Tuesday, 9 October 2018

Death to the Daleks


The TARDIS experiences a total power failure while en route to the planet Florana, stranding the Doctor and Sarah on a rocky barren world called Exxilon. Also on Exxilon is an expedition from Earth sent to mine for a substance called parrinium which can cure the plague that is ravaging the colonies of the empire, and without power and under constant attack from the natives, their mission does not stand any chance of success. A Dalek taskforce arrives as well, experiencing the same power drain and rendering the monsters defenseless, and an uneasy alliance is formed to determine how to restore power and escape the planet. All evidence points to a gleaming white city which the Exxilons worship as a god. But the Doctor knows that any alliance with the Daleks is doomed, and once they have weapons again they will resume their murderous ways.

This one often gets panned as a bad Dalek story but I don’t really see how anyone can really say that. The Daleks themselves are painted a very shiny silver so they look pretty striking, and they are put right out of their element for a change with their greatest enemy right there in front of them and no power to kill him. Here’s where we see some Dalek ingenuity at work, with them designing a machine gun weapon for themselves so they can fire projectiles and regain their advantage over the others. How, I ask, can this be a bad Dalek story? There’s also this opinion in Doctor Who that a companion isn’t really a companion until they face the Daleks. This criteria makes Sarah legit now - how can THAT be bad?

It’s well moody as well with the foggy greynesss of Exxilon as a backdrop but a distinctly different sound to the score this time; there’s no electronic component to the music, just woodwinds and a little bit of percussion. And then there are moments where there is no music to accentuate the tension of a scene, just as effective in my books. The Exxilons themselves are pretty nightmarish people; big bulging eyes and bald heads, not the smartest things out there but they are a brutish mob able to pummel a Dalek into a dented heap. The second Exxlion species, though, isn’t as primitive and has a better grasp of the situation; they know that the city their ancestors built is the source of the planet’s problems and that it must be destroyed before it destroys everything else.

I found an interesting bit of visual continuity in this one which probably means nothing but is still fun to play with. The members of the Earth expedition, the Marine Space Corps, all have these blue uniforms with a silver sideways arrowhead logo on them, and the TV series Blake’s 7 has a similar motif on its Terran Federation officers and troops. As both were written by Terry Nation it’s fun to think that this might be the some earlier moment in that continuity; Nation used the surname Tarrant a great deal in B7 and here we have another one, this time Jill Tarrant of the Earth force. As far as Dalek continuity goes though its hard to really place this one anywhere as there is no date of reference aside from there having been a Dalek war at some point not too long before this, recently enough for one of the Earth force to have lost his father to that same war.
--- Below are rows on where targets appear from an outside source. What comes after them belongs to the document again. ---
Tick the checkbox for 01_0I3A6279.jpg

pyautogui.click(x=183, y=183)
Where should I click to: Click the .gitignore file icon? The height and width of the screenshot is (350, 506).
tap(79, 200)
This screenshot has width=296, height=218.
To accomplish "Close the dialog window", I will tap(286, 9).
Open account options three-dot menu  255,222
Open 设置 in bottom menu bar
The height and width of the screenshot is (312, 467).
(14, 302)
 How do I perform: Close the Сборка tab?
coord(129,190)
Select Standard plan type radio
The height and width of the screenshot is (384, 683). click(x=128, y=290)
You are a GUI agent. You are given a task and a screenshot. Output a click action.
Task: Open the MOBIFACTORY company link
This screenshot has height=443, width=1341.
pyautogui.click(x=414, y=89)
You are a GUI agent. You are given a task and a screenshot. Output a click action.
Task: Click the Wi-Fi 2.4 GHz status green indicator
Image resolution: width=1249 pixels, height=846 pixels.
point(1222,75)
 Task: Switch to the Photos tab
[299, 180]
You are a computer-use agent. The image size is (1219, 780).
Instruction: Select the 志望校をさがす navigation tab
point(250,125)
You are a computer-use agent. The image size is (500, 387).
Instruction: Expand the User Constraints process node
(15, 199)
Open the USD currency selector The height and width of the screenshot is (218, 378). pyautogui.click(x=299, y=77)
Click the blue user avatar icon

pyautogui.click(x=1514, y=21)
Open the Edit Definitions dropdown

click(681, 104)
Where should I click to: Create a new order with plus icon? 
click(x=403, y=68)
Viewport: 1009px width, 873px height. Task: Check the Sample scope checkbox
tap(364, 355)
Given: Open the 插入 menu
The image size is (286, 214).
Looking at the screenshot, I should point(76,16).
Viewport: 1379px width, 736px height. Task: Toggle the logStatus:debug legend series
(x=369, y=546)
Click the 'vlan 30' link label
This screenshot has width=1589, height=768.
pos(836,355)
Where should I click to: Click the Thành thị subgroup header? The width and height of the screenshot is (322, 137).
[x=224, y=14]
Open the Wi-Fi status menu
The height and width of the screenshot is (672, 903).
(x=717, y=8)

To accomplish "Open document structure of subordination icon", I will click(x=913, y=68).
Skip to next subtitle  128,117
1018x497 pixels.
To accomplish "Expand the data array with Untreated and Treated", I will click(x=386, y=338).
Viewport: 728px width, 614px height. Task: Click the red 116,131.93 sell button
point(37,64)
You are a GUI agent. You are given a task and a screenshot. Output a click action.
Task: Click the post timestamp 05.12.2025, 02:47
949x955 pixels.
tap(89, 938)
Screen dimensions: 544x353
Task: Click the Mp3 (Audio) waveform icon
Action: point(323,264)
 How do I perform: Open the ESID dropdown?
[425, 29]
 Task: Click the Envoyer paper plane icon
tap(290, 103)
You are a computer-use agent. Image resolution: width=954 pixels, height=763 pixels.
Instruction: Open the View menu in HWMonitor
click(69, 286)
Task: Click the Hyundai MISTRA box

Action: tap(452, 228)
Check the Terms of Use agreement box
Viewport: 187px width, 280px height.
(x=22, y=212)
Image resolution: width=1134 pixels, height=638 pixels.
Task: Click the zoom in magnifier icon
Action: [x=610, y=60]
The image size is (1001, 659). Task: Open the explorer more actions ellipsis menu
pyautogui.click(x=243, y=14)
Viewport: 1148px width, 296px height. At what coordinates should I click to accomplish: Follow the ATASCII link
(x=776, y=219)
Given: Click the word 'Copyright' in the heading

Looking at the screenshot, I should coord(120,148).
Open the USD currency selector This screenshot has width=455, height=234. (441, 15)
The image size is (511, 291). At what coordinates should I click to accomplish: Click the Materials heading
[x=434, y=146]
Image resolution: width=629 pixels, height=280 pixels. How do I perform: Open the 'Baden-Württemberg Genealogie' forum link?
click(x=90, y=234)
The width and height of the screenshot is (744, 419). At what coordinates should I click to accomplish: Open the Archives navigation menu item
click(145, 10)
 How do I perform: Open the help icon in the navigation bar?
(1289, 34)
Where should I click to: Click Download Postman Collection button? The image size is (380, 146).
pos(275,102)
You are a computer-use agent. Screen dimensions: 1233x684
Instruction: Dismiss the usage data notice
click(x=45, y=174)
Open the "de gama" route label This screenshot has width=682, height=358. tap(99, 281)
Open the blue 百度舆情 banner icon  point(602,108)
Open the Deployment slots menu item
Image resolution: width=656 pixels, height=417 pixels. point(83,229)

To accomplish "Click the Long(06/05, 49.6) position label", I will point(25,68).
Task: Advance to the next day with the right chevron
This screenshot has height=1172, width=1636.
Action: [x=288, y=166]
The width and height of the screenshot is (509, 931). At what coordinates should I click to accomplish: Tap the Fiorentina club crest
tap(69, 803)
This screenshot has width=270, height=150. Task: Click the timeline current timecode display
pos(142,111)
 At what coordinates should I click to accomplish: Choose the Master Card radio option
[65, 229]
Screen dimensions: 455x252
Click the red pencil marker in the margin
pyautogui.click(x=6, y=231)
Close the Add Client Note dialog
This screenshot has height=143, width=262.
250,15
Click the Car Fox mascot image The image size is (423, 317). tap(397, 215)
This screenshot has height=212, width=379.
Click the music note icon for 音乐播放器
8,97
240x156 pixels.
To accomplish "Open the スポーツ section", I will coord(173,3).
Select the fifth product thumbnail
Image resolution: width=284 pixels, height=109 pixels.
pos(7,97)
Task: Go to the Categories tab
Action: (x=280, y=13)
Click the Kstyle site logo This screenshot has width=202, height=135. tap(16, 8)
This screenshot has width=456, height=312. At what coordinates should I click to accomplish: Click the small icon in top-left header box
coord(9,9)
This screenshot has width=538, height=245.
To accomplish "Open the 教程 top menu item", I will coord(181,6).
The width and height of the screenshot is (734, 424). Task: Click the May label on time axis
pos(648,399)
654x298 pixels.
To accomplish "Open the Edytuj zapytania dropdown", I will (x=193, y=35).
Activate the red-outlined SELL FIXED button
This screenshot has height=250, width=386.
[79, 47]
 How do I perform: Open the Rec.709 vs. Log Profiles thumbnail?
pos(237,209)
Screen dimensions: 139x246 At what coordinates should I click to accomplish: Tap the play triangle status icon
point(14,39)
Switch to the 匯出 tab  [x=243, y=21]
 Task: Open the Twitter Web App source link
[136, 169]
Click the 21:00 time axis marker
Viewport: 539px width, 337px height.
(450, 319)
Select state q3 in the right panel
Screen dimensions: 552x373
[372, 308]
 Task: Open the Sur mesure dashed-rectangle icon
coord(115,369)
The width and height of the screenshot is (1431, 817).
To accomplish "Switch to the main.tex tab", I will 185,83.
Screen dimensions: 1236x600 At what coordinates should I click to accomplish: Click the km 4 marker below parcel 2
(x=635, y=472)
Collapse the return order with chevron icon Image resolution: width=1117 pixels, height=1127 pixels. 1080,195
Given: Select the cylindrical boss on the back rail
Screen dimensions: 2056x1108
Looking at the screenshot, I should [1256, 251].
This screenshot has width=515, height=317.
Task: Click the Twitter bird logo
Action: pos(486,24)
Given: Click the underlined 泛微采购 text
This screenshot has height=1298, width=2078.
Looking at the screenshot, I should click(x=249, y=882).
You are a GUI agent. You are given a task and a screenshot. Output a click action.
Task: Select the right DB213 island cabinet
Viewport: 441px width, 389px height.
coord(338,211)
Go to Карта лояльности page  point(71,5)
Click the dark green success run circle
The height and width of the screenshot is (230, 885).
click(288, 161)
My personal memories of this one, though, go way way back; I read the Target novel before I saw the
episode. Of all places, the Meadowbrook Public School library had a copy of this one which I gleefully borrowed at a very early age and enjoyed every page of it. I remember not wanting to give it back, so before it was due I recorded myself reading it on cassette, with terrible Dalek voices thrown in. The book will have long since been pulped but I was told that the cassette tape is still in my mother's possession; I only found out because she called the other day asking if I could find her a new player so she could listen to it again. Horrified doesn't even begin to describe my reaction.

If only missing episodes would turn up the same way.